This year marks the 25th anniversary of a breakthrough album, one that, by bringing sampling up front and into a live context, came to redefine what a typical indie band could do. Soul Coughing's debut, Ruby Vroom, came at a time when hip-hop sampling had reached new levels of versatility, incorporating everything from jazz breaks to cinematic soundtracks. Yet the New York-based group was doing something entirely different: a mash-up of jazz-derived grooves, eclectic samples, and the juxtaposed meanings of lyricist/singer Mike Doughty. Though they evolved as the 1990s wore on, their trademark sound was signaled from their first release.

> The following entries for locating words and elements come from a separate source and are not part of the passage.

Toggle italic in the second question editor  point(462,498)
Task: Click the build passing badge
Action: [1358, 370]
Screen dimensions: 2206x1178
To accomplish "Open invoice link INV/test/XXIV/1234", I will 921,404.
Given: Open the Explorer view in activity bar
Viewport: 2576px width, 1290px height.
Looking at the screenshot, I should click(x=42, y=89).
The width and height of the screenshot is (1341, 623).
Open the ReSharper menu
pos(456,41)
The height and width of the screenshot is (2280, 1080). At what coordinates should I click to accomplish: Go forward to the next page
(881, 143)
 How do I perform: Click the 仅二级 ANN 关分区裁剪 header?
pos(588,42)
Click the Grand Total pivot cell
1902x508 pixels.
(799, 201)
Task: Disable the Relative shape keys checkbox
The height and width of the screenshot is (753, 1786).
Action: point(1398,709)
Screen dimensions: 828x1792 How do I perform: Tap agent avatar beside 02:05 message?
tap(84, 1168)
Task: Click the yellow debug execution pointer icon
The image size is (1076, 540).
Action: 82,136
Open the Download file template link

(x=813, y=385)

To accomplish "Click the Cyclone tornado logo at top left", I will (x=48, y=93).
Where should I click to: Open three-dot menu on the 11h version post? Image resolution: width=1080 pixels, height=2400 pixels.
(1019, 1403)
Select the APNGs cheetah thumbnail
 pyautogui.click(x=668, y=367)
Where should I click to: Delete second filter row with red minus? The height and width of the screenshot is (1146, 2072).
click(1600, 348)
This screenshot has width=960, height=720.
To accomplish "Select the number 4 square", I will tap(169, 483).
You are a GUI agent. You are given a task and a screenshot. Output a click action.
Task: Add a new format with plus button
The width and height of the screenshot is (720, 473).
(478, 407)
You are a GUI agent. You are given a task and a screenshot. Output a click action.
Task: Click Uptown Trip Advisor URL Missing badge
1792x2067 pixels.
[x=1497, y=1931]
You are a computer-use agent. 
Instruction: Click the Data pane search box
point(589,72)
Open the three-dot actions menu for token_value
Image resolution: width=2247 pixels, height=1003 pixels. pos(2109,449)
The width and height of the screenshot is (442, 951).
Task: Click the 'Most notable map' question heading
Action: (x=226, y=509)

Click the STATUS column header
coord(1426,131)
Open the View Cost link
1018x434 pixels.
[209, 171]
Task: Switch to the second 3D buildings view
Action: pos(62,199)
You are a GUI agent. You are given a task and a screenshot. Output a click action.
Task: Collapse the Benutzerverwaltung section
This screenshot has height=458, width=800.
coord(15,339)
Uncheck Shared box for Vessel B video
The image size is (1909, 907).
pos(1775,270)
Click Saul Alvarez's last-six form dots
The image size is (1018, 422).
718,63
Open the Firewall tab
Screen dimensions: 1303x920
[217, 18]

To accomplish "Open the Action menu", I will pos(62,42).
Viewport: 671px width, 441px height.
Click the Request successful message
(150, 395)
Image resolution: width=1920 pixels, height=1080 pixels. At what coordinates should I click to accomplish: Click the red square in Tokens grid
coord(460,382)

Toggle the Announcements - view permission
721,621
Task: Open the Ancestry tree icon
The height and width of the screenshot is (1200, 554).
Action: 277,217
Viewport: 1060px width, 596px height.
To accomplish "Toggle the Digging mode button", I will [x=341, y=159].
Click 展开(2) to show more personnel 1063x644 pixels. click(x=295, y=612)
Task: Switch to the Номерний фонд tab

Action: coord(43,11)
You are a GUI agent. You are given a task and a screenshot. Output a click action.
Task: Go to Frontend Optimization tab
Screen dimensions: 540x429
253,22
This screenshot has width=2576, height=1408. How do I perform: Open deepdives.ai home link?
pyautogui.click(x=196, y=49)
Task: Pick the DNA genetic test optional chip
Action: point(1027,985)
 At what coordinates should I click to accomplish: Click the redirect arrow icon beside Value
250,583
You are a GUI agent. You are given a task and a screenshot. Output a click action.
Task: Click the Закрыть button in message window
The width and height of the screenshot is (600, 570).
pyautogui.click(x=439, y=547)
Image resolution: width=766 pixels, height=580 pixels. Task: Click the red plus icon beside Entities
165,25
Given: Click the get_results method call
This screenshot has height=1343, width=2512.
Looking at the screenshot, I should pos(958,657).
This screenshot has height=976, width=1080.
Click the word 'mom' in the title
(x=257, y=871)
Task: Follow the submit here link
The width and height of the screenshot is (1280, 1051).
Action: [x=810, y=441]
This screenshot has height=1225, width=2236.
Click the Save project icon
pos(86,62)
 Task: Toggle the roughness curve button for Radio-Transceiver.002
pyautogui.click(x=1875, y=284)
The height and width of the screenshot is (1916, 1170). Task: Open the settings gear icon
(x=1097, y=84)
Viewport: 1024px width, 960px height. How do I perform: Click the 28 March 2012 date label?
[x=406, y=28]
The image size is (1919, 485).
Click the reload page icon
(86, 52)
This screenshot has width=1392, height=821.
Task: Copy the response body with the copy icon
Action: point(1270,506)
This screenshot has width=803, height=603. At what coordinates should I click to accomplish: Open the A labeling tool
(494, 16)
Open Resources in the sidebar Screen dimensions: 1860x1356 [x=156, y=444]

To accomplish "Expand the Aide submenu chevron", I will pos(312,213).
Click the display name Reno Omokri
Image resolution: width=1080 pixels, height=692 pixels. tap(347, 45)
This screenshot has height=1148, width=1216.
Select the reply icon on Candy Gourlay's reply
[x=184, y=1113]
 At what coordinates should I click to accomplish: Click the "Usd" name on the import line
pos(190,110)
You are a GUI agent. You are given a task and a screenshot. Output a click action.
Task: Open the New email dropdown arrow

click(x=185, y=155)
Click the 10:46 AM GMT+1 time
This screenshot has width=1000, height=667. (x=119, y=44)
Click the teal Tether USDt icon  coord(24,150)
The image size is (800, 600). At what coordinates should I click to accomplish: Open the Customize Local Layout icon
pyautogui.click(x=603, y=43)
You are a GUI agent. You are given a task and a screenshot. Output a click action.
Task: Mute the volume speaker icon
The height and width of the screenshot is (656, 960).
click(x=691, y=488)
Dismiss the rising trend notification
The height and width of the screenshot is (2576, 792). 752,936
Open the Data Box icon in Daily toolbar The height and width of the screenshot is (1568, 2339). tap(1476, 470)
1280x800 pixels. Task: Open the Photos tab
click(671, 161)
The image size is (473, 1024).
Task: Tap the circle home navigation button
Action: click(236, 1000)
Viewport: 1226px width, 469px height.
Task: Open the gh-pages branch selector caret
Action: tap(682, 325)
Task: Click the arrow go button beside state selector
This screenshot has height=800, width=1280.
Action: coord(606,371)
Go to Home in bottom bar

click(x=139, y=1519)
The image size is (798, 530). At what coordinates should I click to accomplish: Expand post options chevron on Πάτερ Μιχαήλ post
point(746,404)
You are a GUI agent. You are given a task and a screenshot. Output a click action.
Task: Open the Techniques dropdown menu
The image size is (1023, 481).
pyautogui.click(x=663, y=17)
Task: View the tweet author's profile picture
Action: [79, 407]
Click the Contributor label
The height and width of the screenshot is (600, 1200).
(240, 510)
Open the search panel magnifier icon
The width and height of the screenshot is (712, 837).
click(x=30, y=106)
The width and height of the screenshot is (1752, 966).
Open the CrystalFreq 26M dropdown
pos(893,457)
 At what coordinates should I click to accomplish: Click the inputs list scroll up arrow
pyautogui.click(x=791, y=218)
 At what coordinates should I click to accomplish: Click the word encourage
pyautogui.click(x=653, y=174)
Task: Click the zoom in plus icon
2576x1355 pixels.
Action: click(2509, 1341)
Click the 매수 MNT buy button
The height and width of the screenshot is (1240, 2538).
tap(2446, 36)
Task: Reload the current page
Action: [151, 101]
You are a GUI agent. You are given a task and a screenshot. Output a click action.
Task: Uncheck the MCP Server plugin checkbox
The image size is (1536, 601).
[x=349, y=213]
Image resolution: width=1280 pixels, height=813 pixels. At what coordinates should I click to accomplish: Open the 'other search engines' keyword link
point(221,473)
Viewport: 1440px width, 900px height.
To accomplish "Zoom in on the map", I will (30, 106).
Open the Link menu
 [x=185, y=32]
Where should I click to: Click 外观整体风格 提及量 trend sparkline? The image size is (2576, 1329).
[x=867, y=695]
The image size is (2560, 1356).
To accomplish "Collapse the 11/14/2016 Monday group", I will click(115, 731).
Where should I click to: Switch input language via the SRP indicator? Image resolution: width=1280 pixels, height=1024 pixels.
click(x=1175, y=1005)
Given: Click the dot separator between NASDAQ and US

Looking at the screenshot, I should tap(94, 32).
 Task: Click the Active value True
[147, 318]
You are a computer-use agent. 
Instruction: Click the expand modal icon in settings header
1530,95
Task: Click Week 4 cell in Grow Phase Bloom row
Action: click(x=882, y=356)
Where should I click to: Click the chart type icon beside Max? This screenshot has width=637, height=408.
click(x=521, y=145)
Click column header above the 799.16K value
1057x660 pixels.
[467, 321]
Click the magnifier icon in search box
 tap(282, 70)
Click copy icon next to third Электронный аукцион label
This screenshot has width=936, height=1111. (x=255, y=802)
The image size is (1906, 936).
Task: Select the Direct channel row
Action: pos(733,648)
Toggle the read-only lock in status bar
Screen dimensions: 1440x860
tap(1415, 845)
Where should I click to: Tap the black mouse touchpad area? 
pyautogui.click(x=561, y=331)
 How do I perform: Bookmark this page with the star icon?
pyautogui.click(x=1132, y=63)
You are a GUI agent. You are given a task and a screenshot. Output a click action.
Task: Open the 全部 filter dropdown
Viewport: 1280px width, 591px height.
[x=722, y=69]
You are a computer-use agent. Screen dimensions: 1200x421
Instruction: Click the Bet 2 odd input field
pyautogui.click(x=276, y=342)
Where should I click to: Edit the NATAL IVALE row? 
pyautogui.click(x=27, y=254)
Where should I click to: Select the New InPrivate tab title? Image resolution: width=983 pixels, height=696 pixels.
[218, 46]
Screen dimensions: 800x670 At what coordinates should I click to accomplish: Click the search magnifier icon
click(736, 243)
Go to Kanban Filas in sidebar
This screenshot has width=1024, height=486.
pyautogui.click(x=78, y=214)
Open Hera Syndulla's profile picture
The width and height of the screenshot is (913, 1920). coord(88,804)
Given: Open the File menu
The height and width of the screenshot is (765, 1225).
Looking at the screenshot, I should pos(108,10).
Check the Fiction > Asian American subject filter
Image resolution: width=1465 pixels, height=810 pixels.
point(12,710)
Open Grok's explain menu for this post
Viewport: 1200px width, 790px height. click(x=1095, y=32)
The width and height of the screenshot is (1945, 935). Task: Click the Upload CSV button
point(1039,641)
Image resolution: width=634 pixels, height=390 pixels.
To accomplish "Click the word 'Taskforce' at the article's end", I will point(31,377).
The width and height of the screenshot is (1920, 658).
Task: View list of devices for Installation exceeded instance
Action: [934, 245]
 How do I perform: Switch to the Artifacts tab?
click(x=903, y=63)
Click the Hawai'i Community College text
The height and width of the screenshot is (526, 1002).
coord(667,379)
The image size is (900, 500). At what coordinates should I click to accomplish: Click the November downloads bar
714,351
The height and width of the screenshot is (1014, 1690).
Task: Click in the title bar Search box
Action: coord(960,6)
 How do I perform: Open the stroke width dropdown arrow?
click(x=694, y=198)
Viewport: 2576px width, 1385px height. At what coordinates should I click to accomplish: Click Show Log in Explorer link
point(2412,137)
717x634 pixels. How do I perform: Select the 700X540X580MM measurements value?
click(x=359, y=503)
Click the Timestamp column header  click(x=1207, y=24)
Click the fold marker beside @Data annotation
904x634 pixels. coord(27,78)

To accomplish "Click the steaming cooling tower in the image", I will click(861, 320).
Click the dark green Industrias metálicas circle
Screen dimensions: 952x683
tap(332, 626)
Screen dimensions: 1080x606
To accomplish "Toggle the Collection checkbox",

And so it's entirely appropriate to celebrate the debut's quarter-century mark with a tour that recreates the album in its entirety. I spoke to Doughty, now happily ensconced in Memphis, about the tour and its upcoming stop at Bar DKDC on Sunday.
- Ben Staley
- Mike Doughty
Memphis Flyer: Have you revisited the Soul Coughing material much since you went solo in the early 2000s?
Mike Doughty: Sure, I've definitely been playing individual songs in different formats — with bands, with just a cello player, or solo, absolutely. But not a whole album. I don't understand why bands didn't start doing this years ago. It's really fun to be inside this longer piece of music. You can really feel yourself in the lake of it, you know?
It must be different when you're revisiting your own work.
Not really. You sort of forget about that part. I guess I'm very in the moment when I'm doing it.
I always thought your lyrics were semi-extemporaneous.
Not really. A lot of them were written based on the sound of the words. So I guess that's why it sounds improvisatory. My bands in Memphis — MOTICOS and Spooky Party — who I play at DKDC with, those are entirely improvised bands. So I'm plenty into improvisation. On this tour, I have a system of hand signals that I use to cue people to start and stop and get louder and quieter. So there's almost live remixing going on in the middle of the tunes. I'm encouraging the players to improvise, but I'm not doing vocal improvisations.
What kind of band do you have on this tour?
It's a quintet: me, Scrap [Livingston] on upright bass, and then guitar, drums, and sampler. And it includes three members of Wheatus, who are also on the bill on the tour. They're not at DKDC because there's three backing singers in that band and an additional keyboard player [Memphian and Dixie Dicks member Brandon Ticer]. So Wheatus is a bit large for that little nook.
I expect you'll bring new arrangements to the old songs?
Yeah. A lot of it is similar, but also, it's just the nature of how I play music that things are sliced and diced.
The samples, I suppose, will offer a lot of room for experimentation.
Yeah, that's different. Just by the nature of it, that's more improvisatory. And I play sampler, as well as Matthew Milligan. Sometimes I'm singing, sometimes I'm playing the sampler and not singing. It's all live-triggered. It's not like we just click on a thing and a loop plays.
Will Sunday's show carry extra meaning, bringing the tour to your adopted home?
Yeah. I'm really excited to do it in Memphis. I absolutely love living here. I had the dumb idea of moving to Nashville when I was leaving New York, and a friend said, 'You know, I've always wanted to move to Memphis.' And I had never even considered it. So during my exploratory Nashville trip, I drove over and literally got an apartment in Midtown, just having visited for a couple days. I was like, 'I'm sold!' There's something that feels really mystical about Memphis to me. There's something magical about it. I just immediately felt at home. It's been four years for me, and I bought a house two years ago. I live in Cooper-Young, so I'll just walk home after the show.
Mike Doughty brings his 25th Anniversary Tribute to Ruby Vroom to Bar DKDC on Sunday, March 31st, at 8 p.m. $10.